Re: please help in new relationship with newly divorced man
While I think it's noble to want to hang in there and try to love him through this difficult period in his life, I don't really believe it works that way. Waht will probably happen is he will continue to make you sad and miserable with his hot and cold routine, being dishonest and evasive, then when he's finally ready to get it together and is tired of being a jerk and is really ready for a good, mutually respectful relationship, he will promptly dump you and take up with a strong, self assured, confident, assertive woman who would never have put up with who he was when he was with you.
Thsi is just my opinion, but I think life is way too short to try to love someone into loving you, or to try to heal them into being able to have a relationship.
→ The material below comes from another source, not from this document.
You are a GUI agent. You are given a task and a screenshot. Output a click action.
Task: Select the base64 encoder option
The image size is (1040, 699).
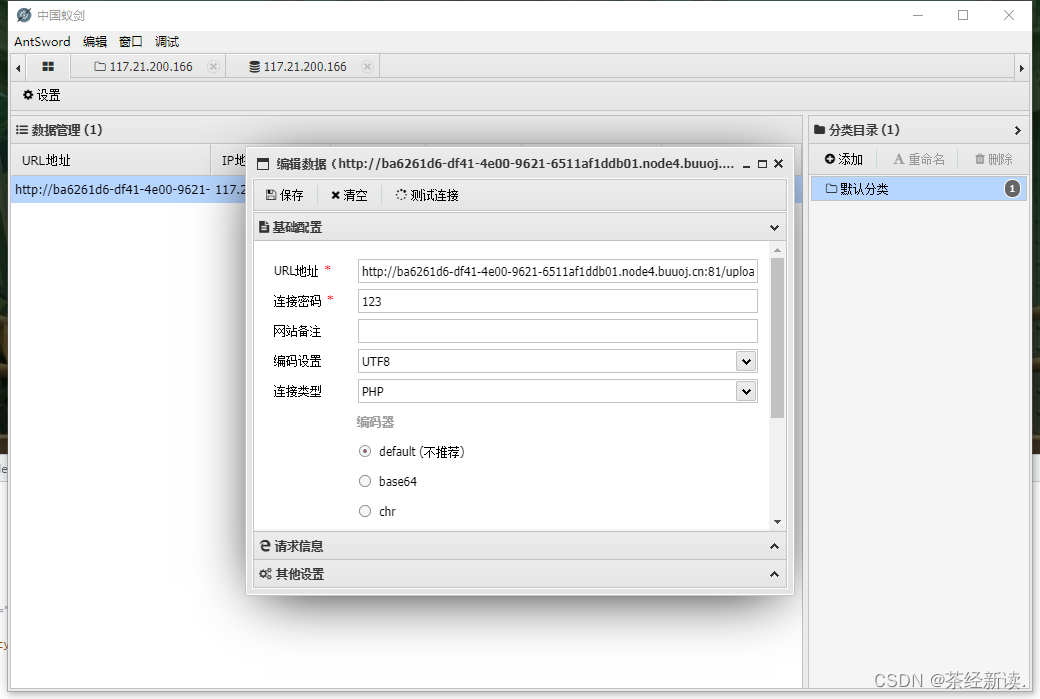[x=365, y=481]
Look at it this way, if you had all kindsof baggage and hang ups and insecurities from a divorce, and you were still tied to an ex that you still had contact with, that you couldn't stop talking about or harboring feelings for, even ill feelings, and you disappeared for days at a time with no hint of your whereabouts, would you expect a man to hang around hoping you'll snap out of it? Would you want the kind of man who would? Yeah, me neither. You wouldn' expect that from a guy, you wouldn't want that guy, so don't be that girl. If it were me, no matter how much I loved him, I love myself first. I'd tell him when he's truly put his ex behind him, when he's done being at her beck and call with the bucks, when he's done seeing her to tell her he can't see her, (sh-hyeah!!) when he's done being confused and taking off for three days with not a word, when he's done spewing venom at her and has truly put it behind him, when he's ready to be in a relationship for real, then he can call me. I just might answer, if I'm home.